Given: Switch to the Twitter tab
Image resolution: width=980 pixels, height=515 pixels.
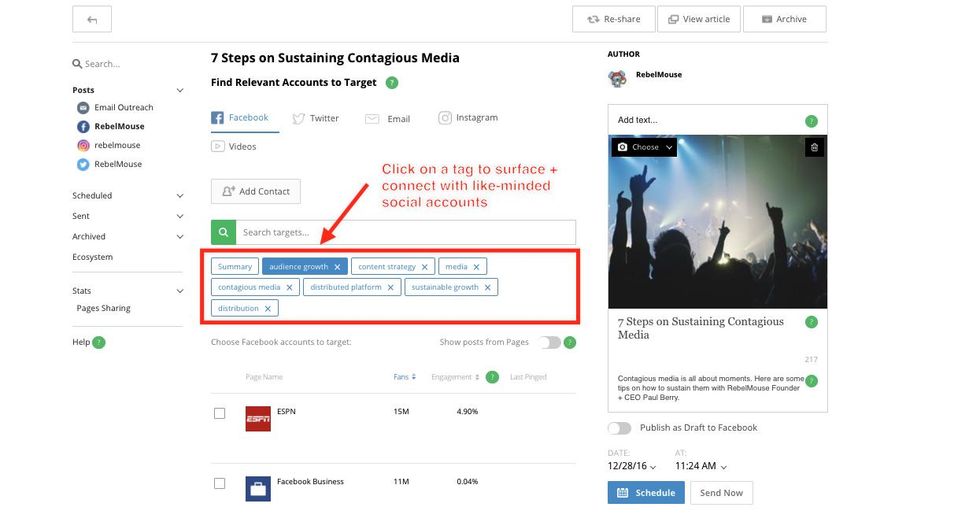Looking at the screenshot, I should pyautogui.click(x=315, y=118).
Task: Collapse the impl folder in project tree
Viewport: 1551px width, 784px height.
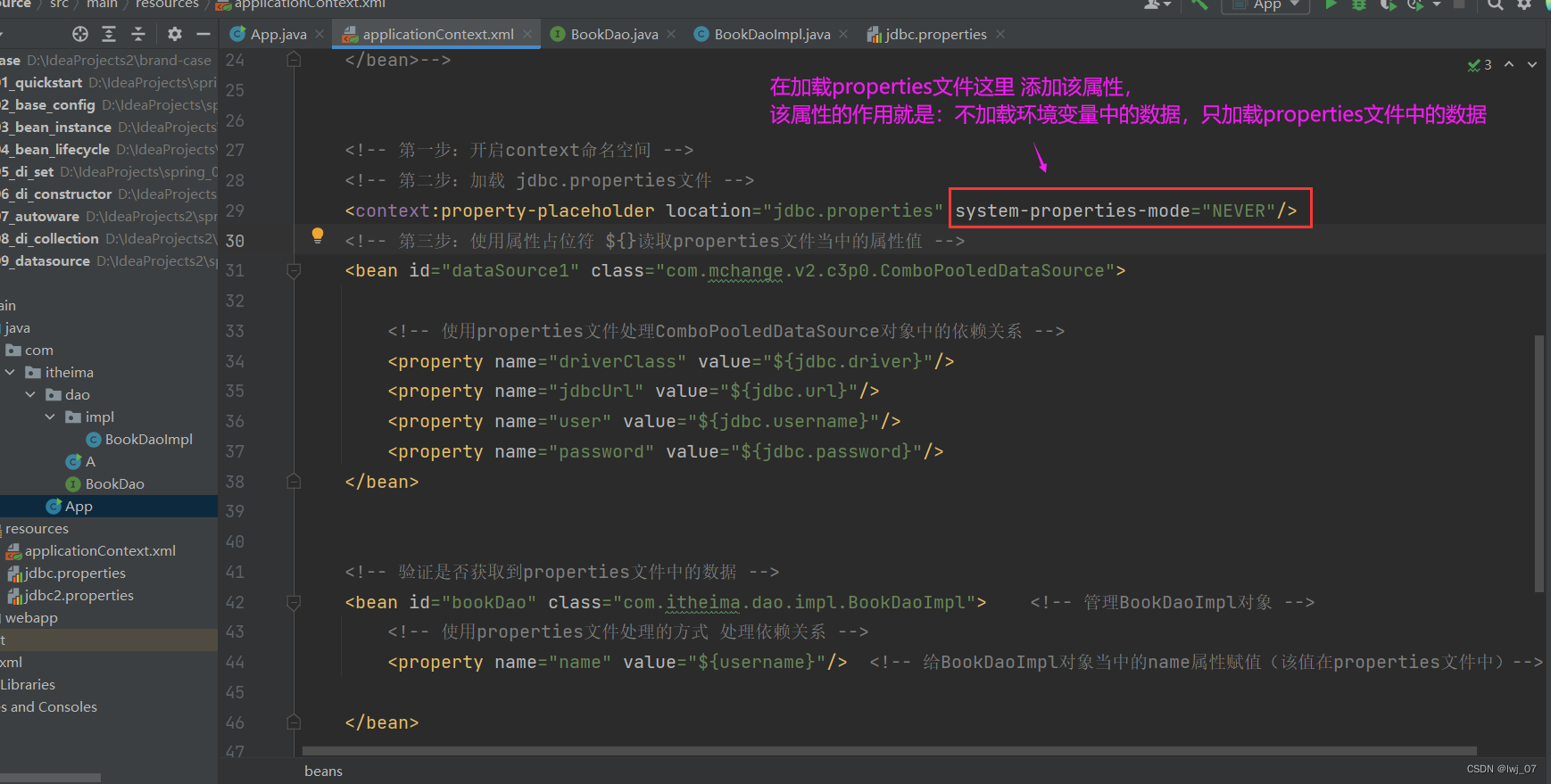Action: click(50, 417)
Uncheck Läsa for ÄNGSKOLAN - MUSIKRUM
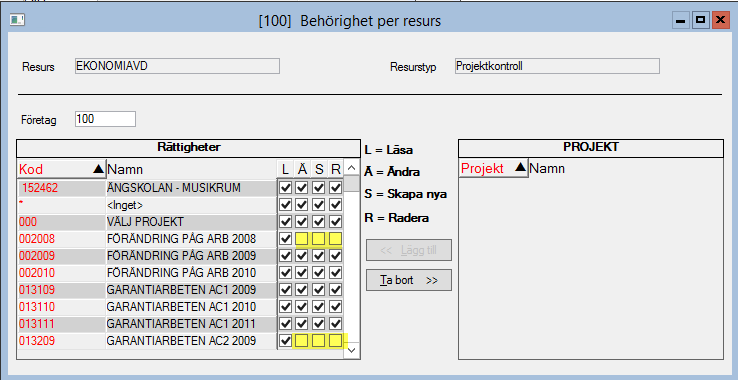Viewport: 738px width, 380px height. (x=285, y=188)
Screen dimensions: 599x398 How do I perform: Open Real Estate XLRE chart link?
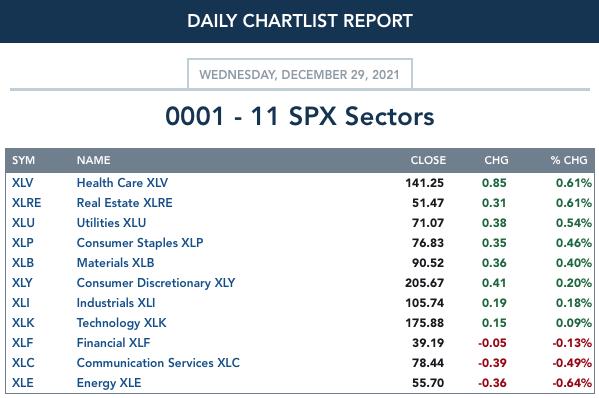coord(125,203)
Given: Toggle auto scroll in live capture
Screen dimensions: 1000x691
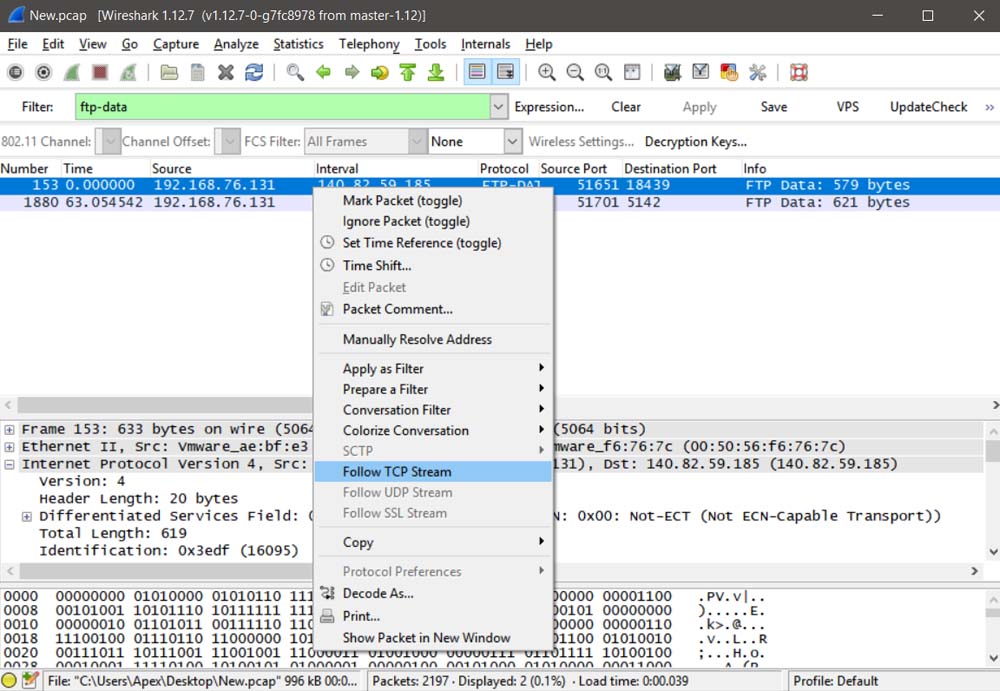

———

WORK REQUIRED> The lines to be extracted begin at the line containing "Task: Collapse the" and continue through the final line of the material above, both ends included. Reproduce them exactly, without the pictures.

ANSWER BOX>
Task: Collapse the impl folder in project tree
Viewport: 1551px width, 784px height.
Action: click(50, 417)
Uncheck Läsa for ÄNGSKOLAN - MUSIKRUM
Viewport: 738px width, 380px height. (x=285, y=188)
Screen dimensions: 599x398 How do I perform: Open Real Estate XLRE chart link?
coord(125,203)
Given: Toggle auto scroll in live capture
Screen dimensions: 1000x691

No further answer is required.